EXERCISE DESCRIPTION: Select, from the material below, each line with "computer" in it.

** Opening GIVEN RECORDS block **

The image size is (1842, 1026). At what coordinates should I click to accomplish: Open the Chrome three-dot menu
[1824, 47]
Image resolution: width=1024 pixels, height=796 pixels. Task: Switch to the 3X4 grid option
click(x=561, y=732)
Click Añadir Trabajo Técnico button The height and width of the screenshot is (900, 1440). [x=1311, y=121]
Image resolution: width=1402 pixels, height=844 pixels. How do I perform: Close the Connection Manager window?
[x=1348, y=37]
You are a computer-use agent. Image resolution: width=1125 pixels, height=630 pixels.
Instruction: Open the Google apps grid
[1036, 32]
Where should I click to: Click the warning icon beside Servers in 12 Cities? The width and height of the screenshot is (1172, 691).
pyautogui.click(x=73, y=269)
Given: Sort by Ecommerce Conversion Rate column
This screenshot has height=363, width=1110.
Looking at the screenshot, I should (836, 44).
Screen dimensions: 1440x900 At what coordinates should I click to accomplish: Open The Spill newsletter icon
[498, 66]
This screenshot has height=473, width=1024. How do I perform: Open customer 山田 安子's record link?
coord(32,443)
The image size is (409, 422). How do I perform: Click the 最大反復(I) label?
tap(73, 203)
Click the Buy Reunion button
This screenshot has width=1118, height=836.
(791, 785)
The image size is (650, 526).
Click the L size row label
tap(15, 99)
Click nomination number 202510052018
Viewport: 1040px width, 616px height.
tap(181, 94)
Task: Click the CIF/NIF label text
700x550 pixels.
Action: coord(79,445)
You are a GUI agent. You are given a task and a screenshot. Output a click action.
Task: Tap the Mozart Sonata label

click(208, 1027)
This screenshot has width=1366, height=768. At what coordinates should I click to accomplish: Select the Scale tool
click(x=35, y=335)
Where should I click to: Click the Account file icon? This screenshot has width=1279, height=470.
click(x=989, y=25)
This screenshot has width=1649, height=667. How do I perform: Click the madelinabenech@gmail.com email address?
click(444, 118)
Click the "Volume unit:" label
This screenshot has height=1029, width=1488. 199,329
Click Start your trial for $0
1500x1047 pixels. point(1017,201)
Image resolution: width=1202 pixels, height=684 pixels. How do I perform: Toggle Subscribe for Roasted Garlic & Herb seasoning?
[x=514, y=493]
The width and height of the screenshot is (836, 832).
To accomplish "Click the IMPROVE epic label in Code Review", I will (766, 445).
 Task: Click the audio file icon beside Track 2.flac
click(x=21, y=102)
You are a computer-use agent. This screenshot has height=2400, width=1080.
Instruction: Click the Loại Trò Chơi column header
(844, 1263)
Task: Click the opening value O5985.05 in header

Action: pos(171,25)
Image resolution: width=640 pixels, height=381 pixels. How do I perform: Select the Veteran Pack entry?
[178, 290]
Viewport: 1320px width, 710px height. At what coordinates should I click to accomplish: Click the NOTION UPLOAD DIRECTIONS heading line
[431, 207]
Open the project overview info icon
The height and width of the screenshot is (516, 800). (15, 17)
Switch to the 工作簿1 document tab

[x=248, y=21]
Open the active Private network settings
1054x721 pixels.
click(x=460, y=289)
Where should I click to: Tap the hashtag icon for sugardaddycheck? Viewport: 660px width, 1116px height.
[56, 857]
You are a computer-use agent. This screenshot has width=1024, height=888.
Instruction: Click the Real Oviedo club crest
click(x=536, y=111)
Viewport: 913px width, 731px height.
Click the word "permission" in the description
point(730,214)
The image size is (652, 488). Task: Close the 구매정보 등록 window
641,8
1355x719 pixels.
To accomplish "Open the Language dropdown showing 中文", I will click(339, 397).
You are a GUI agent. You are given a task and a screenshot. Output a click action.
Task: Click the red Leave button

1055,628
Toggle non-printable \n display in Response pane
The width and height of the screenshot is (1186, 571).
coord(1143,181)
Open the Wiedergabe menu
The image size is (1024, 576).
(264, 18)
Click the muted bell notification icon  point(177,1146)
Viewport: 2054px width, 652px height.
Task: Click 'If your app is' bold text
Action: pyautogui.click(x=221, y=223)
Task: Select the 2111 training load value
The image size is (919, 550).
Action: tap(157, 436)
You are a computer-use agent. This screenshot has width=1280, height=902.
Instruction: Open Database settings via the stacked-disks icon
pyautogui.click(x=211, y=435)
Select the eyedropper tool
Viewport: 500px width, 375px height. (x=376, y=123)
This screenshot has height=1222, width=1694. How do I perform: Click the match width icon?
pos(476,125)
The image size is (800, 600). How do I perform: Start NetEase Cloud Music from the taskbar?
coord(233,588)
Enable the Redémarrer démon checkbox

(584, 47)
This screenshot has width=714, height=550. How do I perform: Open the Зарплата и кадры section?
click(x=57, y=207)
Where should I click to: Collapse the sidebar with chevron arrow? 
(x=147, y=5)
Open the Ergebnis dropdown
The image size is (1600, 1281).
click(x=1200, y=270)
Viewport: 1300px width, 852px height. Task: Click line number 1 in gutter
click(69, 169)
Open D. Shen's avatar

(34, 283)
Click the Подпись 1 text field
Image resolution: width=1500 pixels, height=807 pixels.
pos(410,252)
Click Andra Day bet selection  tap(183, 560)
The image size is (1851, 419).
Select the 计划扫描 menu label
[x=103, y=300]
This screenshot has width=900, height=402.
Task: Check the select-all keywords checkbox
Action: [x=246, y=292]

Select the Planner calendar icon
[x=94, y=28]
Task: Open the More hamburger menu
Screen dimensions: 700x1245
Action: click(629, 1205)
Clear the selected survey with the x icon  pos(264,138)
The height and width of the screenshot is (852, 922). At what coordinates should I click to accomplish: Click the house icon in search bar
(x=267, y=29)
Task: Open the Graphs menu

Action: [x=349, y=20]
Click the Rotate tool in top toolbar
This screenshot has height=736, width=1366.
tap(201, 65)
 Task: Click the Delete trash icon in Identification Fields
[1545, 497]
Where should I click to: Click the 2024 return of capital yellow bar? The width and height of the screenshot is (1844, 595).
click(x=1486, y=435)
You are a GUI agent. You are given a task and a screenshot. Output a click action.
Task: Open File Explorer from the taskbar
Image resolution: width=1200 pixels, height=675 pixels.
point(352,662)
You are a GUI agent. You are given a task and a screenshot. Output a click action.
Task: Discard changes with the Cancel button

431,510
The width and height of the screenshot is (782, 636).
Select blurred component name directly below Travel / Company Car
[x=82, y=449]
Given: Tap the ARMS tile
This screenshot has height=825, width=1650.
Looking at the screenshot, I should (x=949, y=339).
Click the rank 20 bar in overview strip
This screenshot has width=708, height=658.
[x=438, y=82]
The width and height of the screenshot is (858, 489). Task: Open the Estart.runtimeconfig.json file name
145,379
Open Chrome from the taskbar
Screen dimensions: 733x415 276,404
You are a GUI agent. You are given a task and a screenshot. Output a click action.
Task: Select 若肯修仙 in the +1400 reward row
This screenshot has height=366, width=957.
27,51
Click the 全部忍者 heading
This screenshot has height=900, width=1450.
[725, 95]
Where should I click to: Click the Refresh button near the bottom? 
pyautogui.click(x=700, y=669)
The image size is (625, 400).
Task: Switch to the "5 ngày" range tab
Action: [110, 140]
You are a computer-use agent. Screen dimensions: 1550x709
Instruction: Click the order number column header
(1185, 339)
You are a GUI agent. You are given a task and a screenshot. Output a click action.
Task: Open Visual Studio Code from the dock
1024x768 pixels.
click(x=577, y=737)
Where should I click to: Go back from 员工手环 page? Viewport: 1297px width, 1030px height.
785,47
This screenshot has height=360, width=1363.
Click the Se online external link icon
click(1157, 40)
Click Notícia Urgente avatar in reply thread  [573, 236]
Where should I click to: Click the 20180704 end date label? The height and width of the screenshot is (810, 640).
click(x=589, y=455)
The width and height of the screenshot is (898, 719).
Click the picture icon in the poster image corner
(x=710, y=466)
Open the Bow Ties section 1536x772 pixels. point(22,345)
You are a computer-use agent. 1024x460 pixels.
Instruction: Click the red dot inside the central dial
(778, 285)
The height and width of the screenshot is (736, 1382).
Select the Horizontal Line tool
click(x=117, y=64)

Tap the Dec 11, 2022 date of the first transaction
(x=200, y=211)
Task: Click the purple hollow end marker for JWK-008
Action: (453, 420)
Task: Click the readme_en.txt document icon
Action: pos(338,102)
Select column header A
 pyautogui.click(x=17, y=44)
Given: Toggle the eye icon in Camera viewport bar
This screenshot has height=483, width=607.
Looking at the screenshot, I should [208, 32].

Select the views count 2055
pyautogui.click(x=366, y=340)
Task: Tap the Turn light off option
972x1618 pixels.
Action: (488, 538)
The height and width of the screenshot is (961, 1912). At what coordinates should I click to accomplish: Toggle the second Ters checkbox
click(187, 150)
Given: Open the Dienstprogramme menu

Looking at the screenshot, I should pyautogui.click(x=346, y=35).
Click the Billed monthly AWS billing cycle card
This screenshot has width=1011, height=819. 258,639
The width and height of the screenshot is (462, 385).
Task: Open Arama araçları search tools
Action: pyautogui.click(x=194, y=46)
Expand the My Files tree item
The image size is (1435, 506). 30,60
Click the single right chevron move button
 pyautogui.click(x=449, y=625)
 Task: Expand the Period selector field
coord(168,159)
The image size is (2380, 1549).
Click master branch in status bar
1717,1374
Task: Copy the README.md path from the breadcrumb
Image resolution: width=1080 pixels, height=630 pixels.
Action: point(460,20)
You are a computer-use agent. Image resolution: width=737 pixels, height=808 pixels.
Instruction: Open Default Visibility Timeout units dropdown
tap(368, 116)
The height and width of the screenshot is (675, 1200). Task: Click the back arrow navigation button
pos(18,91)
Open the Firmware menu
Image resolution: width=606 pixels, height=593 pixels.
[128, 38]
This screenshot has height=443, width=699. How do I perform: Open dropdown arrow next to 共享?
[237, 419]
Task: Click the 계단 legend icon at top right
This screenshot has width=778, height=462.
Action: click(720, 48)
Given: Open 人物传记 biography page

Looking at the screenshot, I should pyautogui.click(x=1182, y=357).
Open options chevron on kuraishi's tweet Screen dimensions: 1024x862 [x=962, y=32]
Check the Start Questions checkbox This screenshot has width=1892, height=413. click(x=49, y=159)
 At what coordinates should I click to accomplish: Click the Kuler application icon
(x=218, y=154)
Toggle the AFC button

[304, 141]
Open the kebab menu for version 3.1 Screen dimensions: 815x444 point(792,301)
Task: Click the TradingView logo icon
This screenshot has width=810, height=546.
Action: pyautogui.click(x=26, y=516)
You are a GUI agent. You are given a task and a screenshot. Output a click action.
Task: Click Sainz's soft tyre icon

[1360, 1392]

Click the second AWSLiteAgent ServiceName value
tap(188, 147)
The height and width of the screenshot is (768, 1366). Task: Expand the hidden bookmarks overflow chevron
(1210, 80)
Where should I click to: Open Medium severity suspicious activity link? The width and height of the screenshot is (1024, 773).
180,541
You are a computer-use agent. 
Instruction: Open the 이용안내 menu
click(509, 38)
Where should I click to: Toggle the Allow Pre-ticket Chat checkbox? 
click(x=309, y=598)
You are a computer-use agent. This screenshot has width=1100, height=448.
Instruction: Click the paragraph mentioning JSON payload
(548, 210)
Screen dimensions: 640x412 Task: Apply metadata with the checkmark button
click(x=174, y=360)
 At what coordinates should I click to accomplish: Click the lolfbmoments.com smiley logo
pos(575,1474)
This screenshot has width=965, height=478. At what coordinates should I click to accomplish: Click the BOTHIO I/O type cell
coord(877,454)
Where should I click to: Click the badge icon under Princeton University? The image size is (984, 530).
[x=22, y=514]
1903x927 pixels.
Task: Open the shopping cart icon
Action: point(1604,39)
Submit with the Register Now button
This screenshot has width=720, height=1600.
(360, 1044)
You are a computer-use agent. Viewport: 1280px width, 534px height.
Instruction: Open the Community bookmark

** Closing GIVEN RECORDS block **

SOLUTION TO THIS EXERCISE:
You are a computer-use agent. Image resolution: width=1125 pixels, height=630 pixels.
You are a computer-use agent. This screenshot has height=2400, width=1080.
You are a computer-use agent. This screenshot has width=1024, height=888.
You are a computer-use agent. This screenshot has width=1280, height=902.
You are a computer-use agent. Screen dimensions: 1550x709
You are a computer-use agent. 1024x460 pixels.
You are a computer-use agent. Image resolution: width=737 pixels, height=808 pixels.
You are a computer-use agent. 
You are a computer-use agent. This screenshot has width=1100, height=448.
You are a computer-use agent. Viewport: 1280px width, 534px height.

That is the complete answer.